もう少し具体的にいうと、航空機や原子力関連の製品の製造など、人命に直結するプロセスでは教育訓練を厚くするという判断ができるでしょうし、YouTubeでISOの情報発信をする程度の、人命には直結しないプロセスであれば、教育訓練の程度はそこそこでよいでしょう。このようにリスクの大小に応じて、管理レベルを決めていくわけですね。ISOの規格を読むと「適切な」とか「適した」という言葉が使われているがあります。そこは、リスクベース思考を活用できる部分として参考になります。
こうしたリスクベース思考を用いると、マネジメントシステムを簡素化したり、内部監査の焦点を明確にしたりする利点がありますね。
より現実に即した意思決定が可能になる
リスクベース思考を採用するその他の利点の一つとして「より現実に即した意思決定が可能になる」ことがあります。

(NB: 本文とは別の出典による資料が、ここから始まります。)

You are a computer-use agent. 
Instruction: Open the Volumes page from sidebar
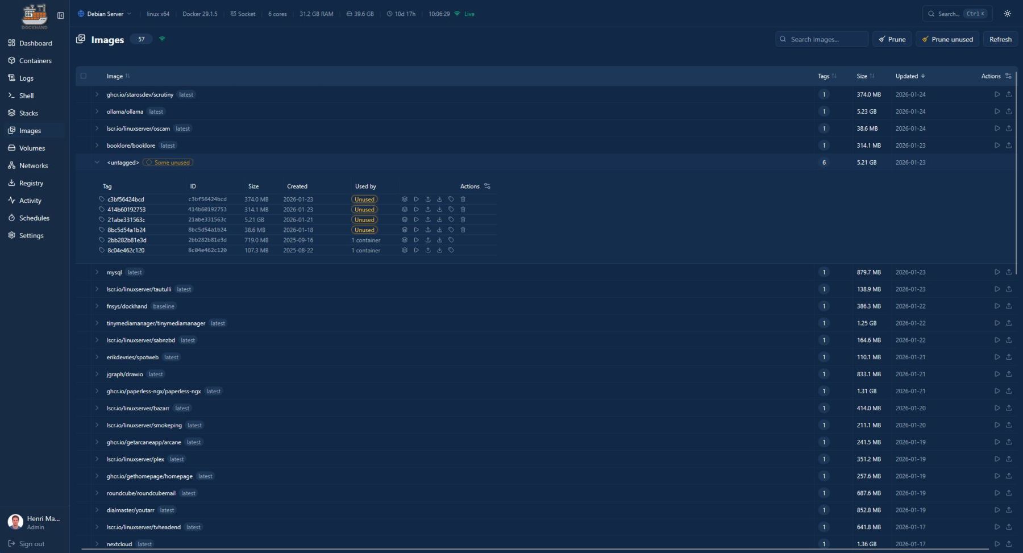32,148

この連載では、「道を渡って車にはねられる」というリスクを例に挙げましたが、こうしたリスクを「道を渡る」前に特定し、交通量や視界などの要因を考慮して、安全な時を選んで渡る計画を立てるという例を挙げました。また「新人がいる工程でのミス増加」というリスクを特定し、新人向けの追加研修やベテラン社員によるサポートを強化する措置を講じる例も挙げました。
この例では、直面するかもしれない「こうなったら困るな」という未来の出来事(=リスク)を、直感でなんとなく特定したのではなく、今自分(自社)の周りの状況や顧客のニーズなどの現実を踏まえて特定をしました。そしてそのリスクに対する評価や取組策も「いまこの状況ではどうか」という事実に基づいて決めていましたね。
このように「ただなんとなくこれはリスクだろう」と漠然とした考えのもとでリスクに取り組むのではなく、事実に基づいてリスクに関する決定が行えるという利点があります。
リスクを最小限に抑えられる
もちろん、リスクを最小限に抑えられるという利点もあります。
例えば、道を渡る際の交通事故のリスクを評価し、交通量が少ない時を選ぶなどの予防策を立てることで、事故の可能性を大幅に減らすことができます。また、工場などで新人作業者が関わる工程においては、事前にリスクを特定し、適切な研修や監督体制を整えることで、ミスを起こす確率を低減できます。このように、リスクベース思考は、事前のリスク評価と対策を通じて、問題発生の可能性を最小限に抑える手法といえます。